Optimierung des Bordnetzes Das Ende des Kabelsalats

Kosten- und Gewichtseinsparung mithilfe einer 3D-ECAD-Umgebung und einem Optimierungs-Prozess werden die Bordnetzsysteme sehr komplex.
Kosten- und Gewichtseinsparung mithilfe einer 3D-ECAD-Umgebung und einem Optimierungs-Prozess werden die Bordnetzsysteme sehr komplex.

Bordnetzsysteme sind sehr komplex und bieten viel Spielraum für die Kosten- und Gewichtseinsparung. Hierbei kann ein Werkzeug, das auf die dafür nötigen Optimierungs-Prozesse zugeschnitten ist, recht gute Dienste leisten – ein Beispiel ist das E3.WiringSystemLab von Zuken.

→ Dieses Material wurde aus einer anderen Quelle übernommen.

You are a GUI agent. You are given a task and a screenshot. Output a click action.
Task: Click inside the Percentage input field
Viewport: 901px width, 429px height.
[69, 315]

Das Bordnetz ist heutzutage eine überaus komplexe Komponente in den modernen Fahrzeugen. Es funktioniert als »Nervensystem« zur Signalverteilung zwischen den Steuergeräten und Sensoren und gleichzeitig als Versorgungssystem, das die elektrischen Systeme mit Energie versorgt. Somit ist es kein Wunder, dass die rasante Zunahme an Elektronik im Fahrzeug auch zu einem bedeutenden Zuwachs im Kabelsatz-Bereich geführt hat – und das trotz des Einsatzes von vielen Bussystemen wie Ethernet oder CAN. Als Resultat findet man in heutigen Mittel- und Oberklasse-Fahrzeugen bis zu 3000 einzelne Leitungen und hunderte von Steckern, was das physikalische Bordnetz zu einem der teuersten und schwersten Komponenten im Fahrzeug macht.

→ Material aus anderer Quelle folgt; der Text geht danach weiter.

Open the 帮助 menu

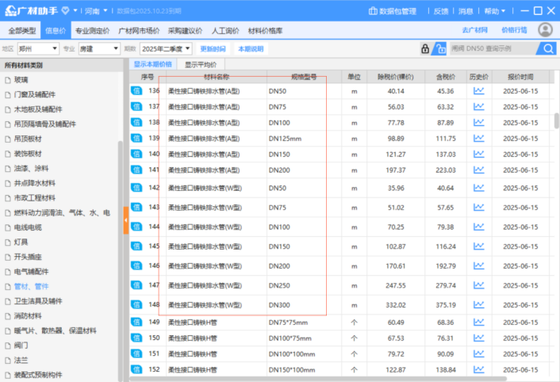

Noch eine weitere Besonderheit trägt dazu bei, dass der Bordnetz-Bereich eine hohe Komplexität mit sich bringt: Bekanntlich haben die Autokäufer heute immer mehr Möglichkeiten, sich die Fahrzeugausstattung individuell zusammenzustellen. Diese Auswahl und Abwahl von Ausstattungsoptionen führt letztlich auch dazu, dass die Kabelsätze als Unikat gefertigt und an das Montageband geliefert werden. Genannt wird dieses Prinzip »kundenspezifischer Kabelsatz« (KSK) und es bringt neben logistischen Herausforderungen auch schwierige Aufgabenstellungen im Entwicklungsprozess mit sich. Denn das Bordnetz muss so entwickelt und auch validiert werden, dass selbst beliebige Kombinationen von optionalen Modulen immer zueinander passen und sicher funktionieren.

Alles in allem stellt die Optimierung eines komplexen Bordnetz-Systems eine recht große Herausforderung dar, speziell auch unter dem Druck, Gewichtsreduzierungs- und Kostensenkungspotentiale wirklich bestmöglich ausschöpfen zu müssen. Das Grundprinzip des heute meist praktizierten Entwicklungsprozesses für das Bordnetz kann wie in Bild 1 skizziert werden.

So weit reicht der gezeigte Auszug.